▶ ASSIGNED TASK: Your result should be the lines holding the word "will", copied from the entries below.

***

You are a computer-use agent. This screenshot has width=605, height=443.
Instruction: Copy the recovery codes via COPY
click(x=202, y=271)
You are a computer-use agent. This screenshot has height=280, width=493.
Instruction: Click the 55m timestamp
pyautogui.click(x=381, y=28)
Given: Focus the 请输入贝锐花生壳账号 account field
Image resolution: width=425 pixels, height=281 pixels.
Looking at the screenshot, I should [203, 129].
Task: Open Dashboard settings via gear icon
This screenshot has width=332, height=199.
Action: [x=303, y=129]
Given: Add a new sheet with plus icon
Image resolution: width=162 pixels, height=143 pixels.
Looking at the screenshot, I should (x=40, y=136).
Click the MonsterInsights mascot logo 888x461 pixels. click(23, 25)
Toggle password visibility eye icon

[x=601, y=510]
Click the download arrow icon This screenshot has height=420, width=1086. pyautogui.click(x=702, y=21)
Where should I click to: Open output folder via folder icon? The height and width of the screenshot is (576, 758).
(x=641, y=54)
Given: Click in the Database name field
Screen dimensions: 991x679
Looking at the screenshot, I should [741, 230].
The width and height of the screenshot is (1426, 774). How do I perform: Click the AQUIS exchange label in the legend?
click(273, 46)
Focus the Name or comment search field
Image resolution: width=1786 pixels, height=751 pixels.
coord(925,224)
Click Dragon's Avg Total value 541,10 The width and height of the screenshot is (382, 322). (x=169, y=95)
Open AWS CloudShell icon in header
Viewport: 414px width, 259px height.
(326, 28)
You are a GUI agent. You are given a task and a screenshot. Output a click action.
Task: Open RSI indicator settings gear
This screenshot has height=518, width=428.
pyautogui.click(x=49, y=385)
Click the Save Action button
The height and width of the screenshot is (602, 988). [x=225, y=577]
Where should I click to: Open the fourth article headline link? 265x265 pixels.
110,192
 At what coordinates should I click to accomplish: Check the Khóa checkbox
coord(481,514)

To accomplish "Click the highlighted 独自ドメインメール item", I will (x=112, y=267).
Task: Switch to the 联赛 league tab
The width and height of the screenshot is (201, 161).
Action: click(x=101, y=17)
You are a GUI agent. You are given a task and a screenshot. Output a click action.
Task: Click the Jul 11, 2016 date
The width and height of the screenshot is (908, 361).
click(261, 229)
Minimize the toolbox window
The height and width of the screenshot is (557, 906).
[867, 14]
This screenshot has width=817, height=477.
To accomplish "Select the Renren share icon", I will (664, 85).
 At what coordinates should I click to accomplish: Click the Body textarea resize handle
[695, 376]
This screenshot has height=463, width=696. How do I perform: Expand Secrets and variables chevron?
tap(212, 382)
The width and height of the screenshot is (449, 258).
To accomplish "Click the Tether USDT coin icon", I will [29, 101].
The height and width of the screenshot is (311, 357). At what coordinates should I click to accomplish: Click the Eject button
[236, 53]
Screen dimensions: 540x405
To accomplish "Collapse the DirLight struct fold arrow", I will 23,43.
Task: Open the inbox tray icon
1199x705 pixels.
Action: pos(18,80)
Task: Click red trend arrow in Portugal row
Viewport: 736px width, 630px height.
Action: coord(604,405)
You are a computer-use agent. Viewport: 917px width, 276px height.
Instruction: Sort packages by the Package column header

***

▶ TASK ANSWER:
To accomplish "Click the highlighted 独自ドメインメール item", I will (x=112, y=267).
To accomplish "Select the Renren share icon", I will (664, 85).
To accomplish "Click the Tether USDT coin icon", I will [29, 101].
To accomplish "Collapse the DirLight struct fold arrow", I will 23,43.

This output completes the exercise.